公明党が「集団的自衛権」行使容認に合意しないことを求める要請
戦争をさせない1000人委員会が発出した、公明党の山口那津男代表に対する、「集団的自衛権」行使容認に合意しないことを求める要請文書です。
2014年6月20日
公明党代表
山口那津男 様
戦争をさせない1000人委員会
事務局長 内田雅敏
日中間の関係改善は、「集団的自衛権」で対峙することではなく、
日中共同声明の再確認で(ご要請)
公明党の日本の社会施策への取り組みに敬意を表します。
閣議決定で「集団的自衛権」行使の容認をするかどうかの与党内における議論が、大詰めを迎えています。容認ということになれば、戦後69年間、この国の安全保障政策の根幹を成してきた「専守防衛」の根本的な変更であり、自衛隊が他国の戦争に狩り出され,そこで、殺し、殺されるという事態が招来されることは必至です。
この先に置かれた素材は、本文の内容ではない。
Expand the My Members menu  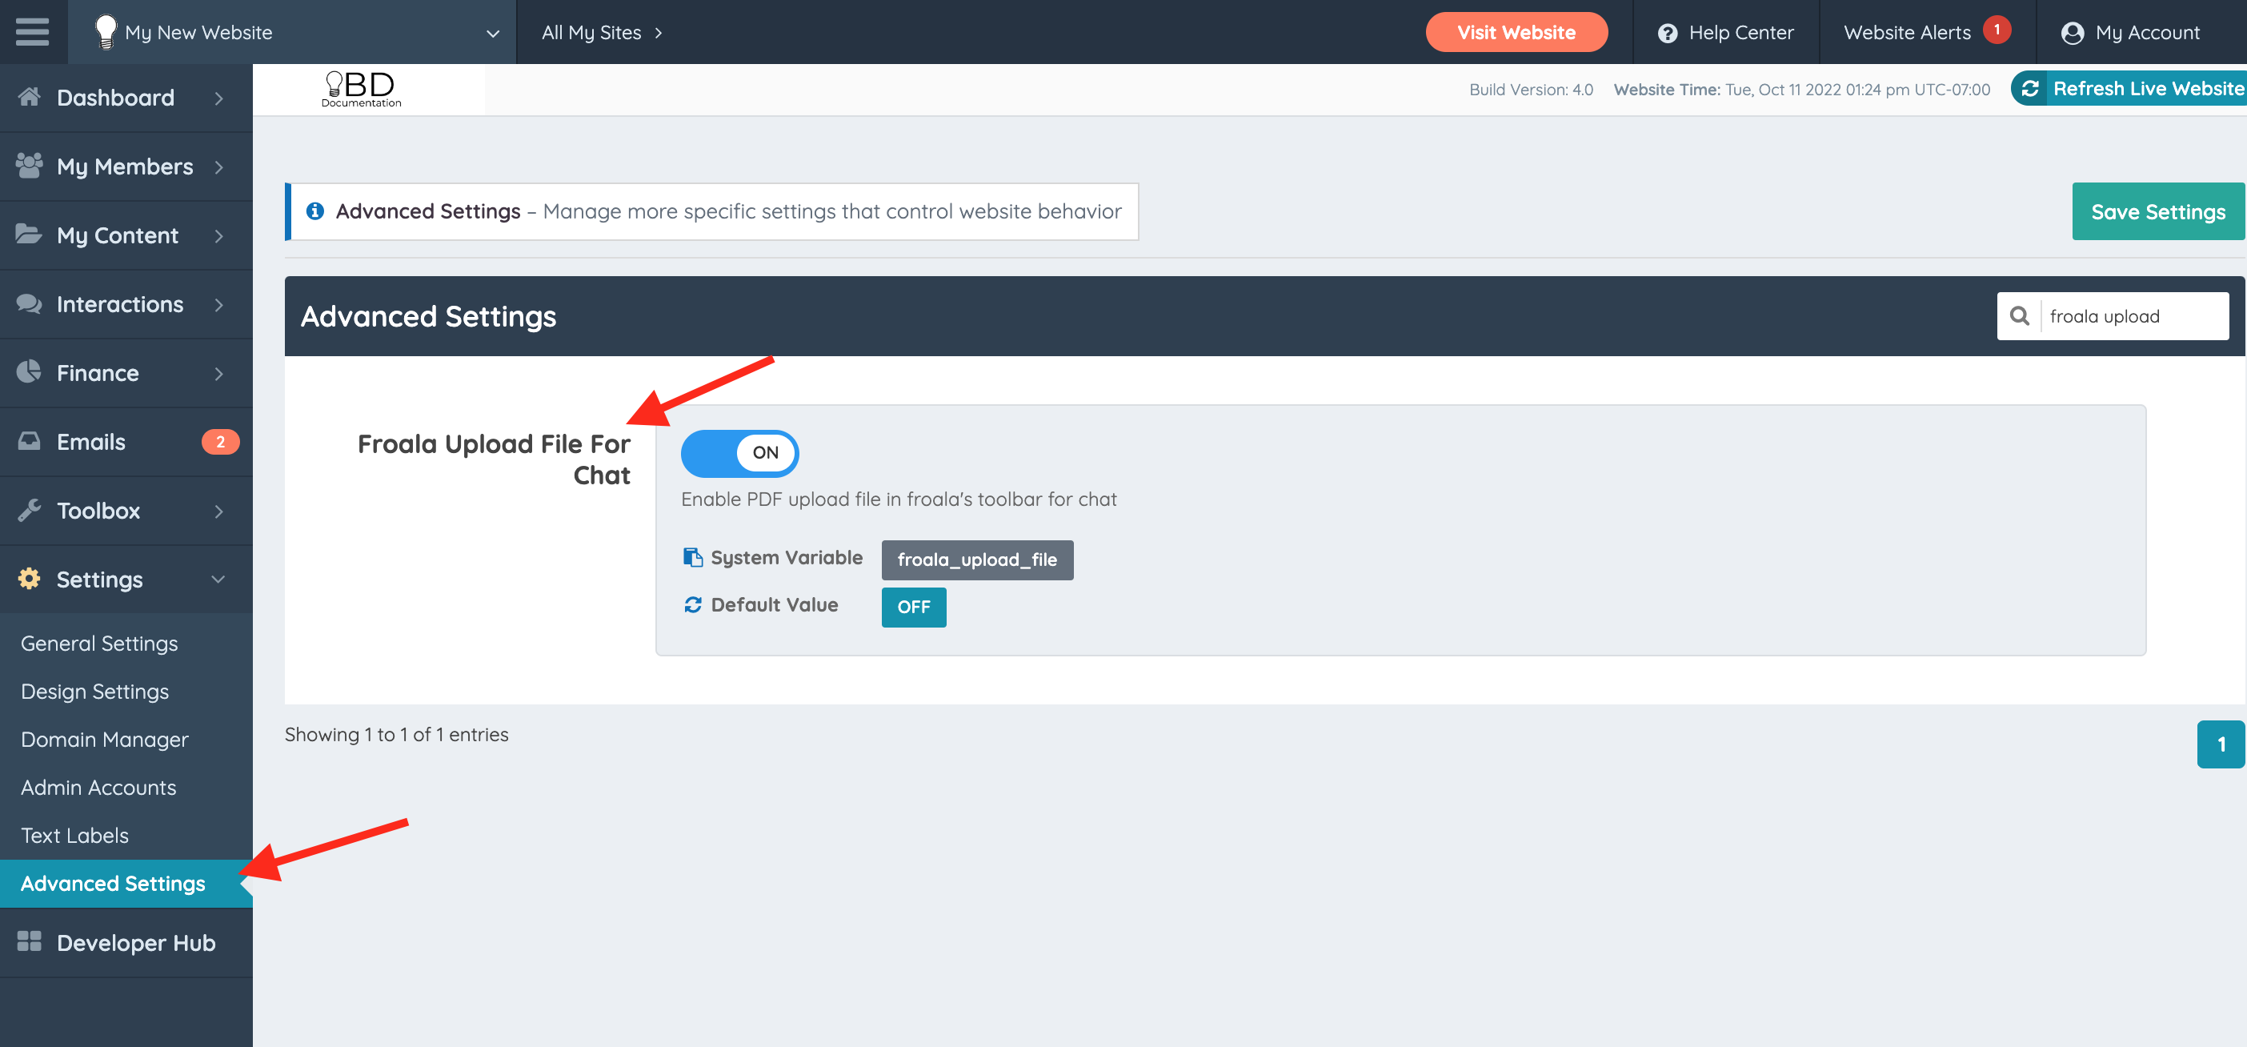click(126, 166)
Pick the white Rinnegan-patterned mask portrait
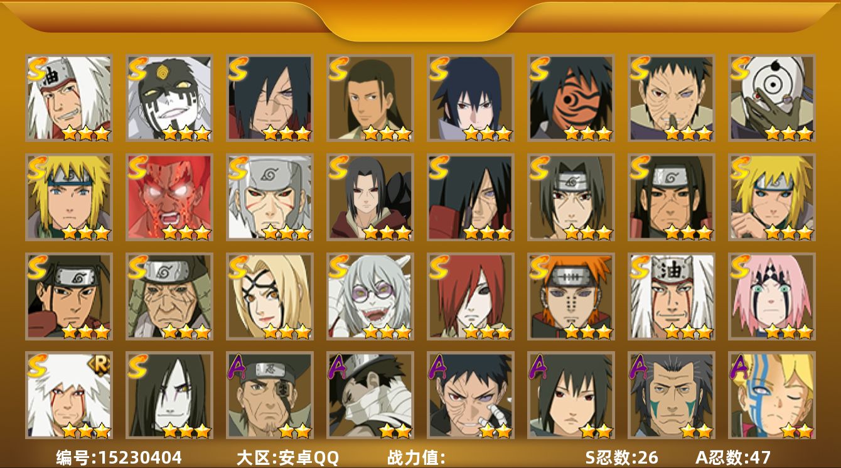 point(772,98)
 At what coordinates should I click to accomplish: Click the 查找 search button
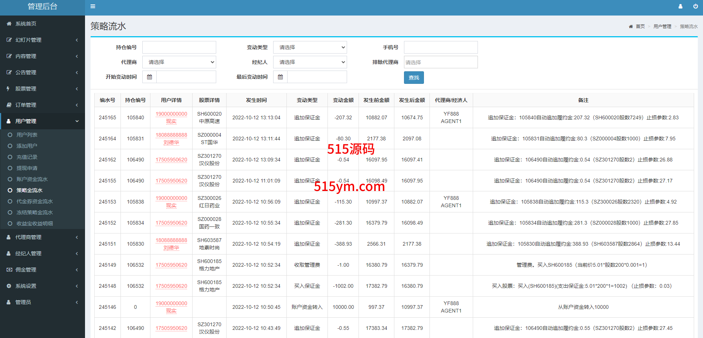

安倍首相は、わが国の安全保障をめぐる環境が大きく変わったと言います。確かに今、日中、日韓関係は最悪です。しかしだからと言って、「集団的自衛権」行使を容認し、わが国の安全保障政策を根本的に変更させることによって日中、日韓関係を改善することができるでしょうか。そもそも日中、日韓関係が悪化した理由は何か。それは、領土問題や靖國神社参拝問題、歴史認識をめぐっての対立、そして、これを好機とばかりにナショナリズムを煽り立てる日本、そして中国・韓国の政治的姿勢にあります。
米ウォール・ストリート・ジャーナル紙は2013年12月30日付の記事で「現職の首相として、2006年以来初めてとなる安倍首相の靖国参拝は、日本の軍国主義復活という幻影を自国の軍事力拡張の口実に使ってきた中国指導部への贈り物だ」と指摘しています。
今、日中の関係を改善するために必要なことは、先の戦争をアジア解放の「聖戦」であったなどという、世界に全く通用しない歴史観を広言する靖國神社の参拝をやめ、領土問題については棚上げし、1972年9月29日、田中角栄首相と周恩来首相によりなされた日中共同声明の精神に戻ることです。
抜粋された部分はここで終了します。